The next objective focuses on use-case scenarios of the produced models. Integration of 3D models as digital assets into virtual or augmented environments is important for the process. Games, virtual worlds, mixed-reality or augmented reality application domains are ideal environments that can be benefitted by the use of digitized assets. Although in general, model optimization needs to be performed in order to use them efficiently, the evolution in game-engine technology allows their direct inclusion, a development that is highly desirable and shortens further the workflow process.
The third objective focuses on the creation of digital-to-analog representations of edited models, and the development of products, experiences and sustainable processes.

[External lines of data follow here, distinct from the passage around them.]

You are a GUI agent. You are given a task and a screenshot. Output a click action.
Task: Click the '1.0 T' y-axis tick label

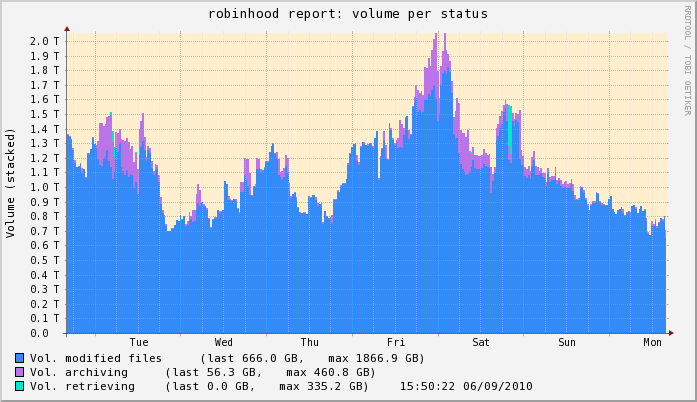point(45,187)
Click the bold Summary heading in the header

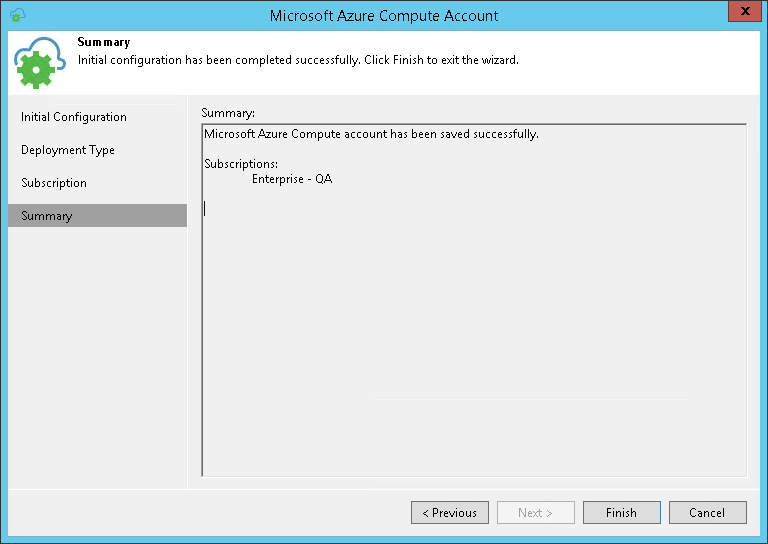[104, 43]
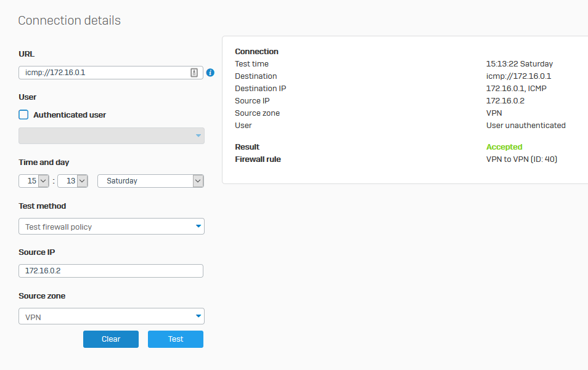Run the check with the Test button
This screenshot has width=588, height=370.
[176, 339]
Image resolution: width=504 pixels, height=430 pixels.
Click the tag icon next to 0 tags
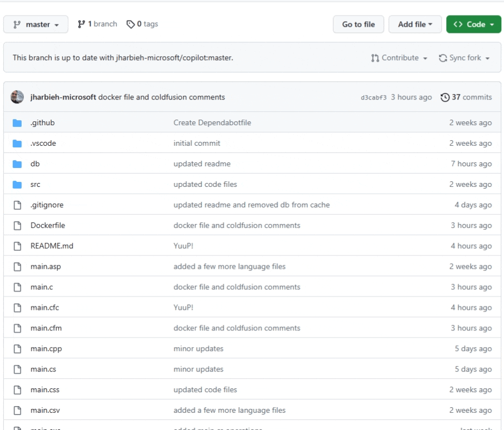coord(131,24)
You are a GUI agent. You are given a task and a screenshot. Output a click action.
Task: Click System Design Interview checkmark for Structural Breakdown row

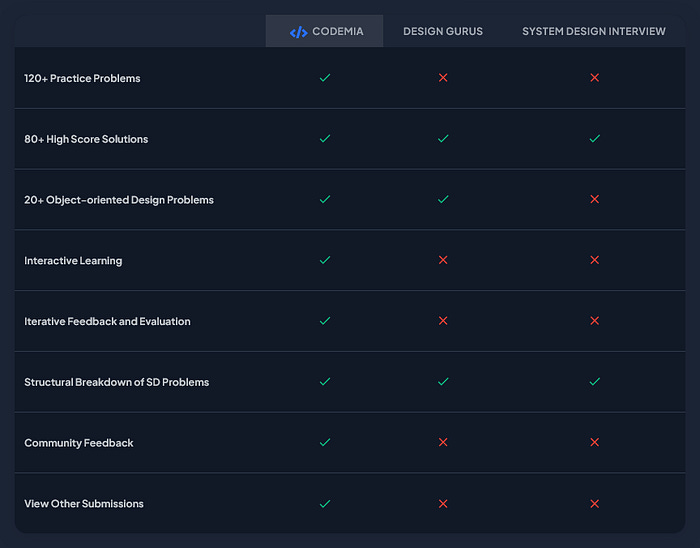(x=595, y=382)
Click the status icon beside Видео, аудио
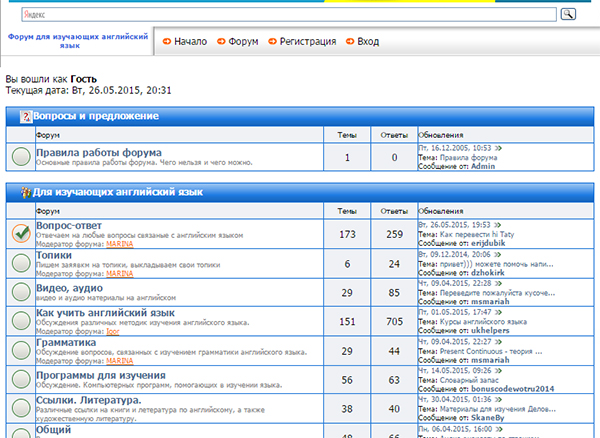Viewport: 600px width, 438px height. point(20,291)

The method used to describe the processes combines literature review and the discussion of practical research methods. We present how the two already-established processes for 3D modeling can be combined in order to cover different developmental requirements that arise later in the process:
a) by using multiple photographs and combining them through software (aka: photogrammetry/videogrammetry) the result is a photorealistic 3D model of the object made by a computer, that can form a solid and accurate basis of representation. Alternative modeling methods include the combination of the above approach with LiDAR sensors which enhance the representation performance, as the combination of image and topologic information enables the minimization of visual errors.
b) the photogrammetry/videogrammetry model can then be used to “fit” the original architectural files/photos of a building enabling Augmented/Virtual scenarios to be implemented.
c) the photogrammetry/videogrammetry model can be simplified in order to enable 3D printing and other digital to analog features to be added such as the development of wearable souvenirs, educational 3D puzzles and game items.
We are confident that modeling of monuments of historical importance can be used and be useful in numerous scenarios that extend at the complete range of representation technologies and methods. Hence the optimisation processes described here can drastically optimize the developmental workflow.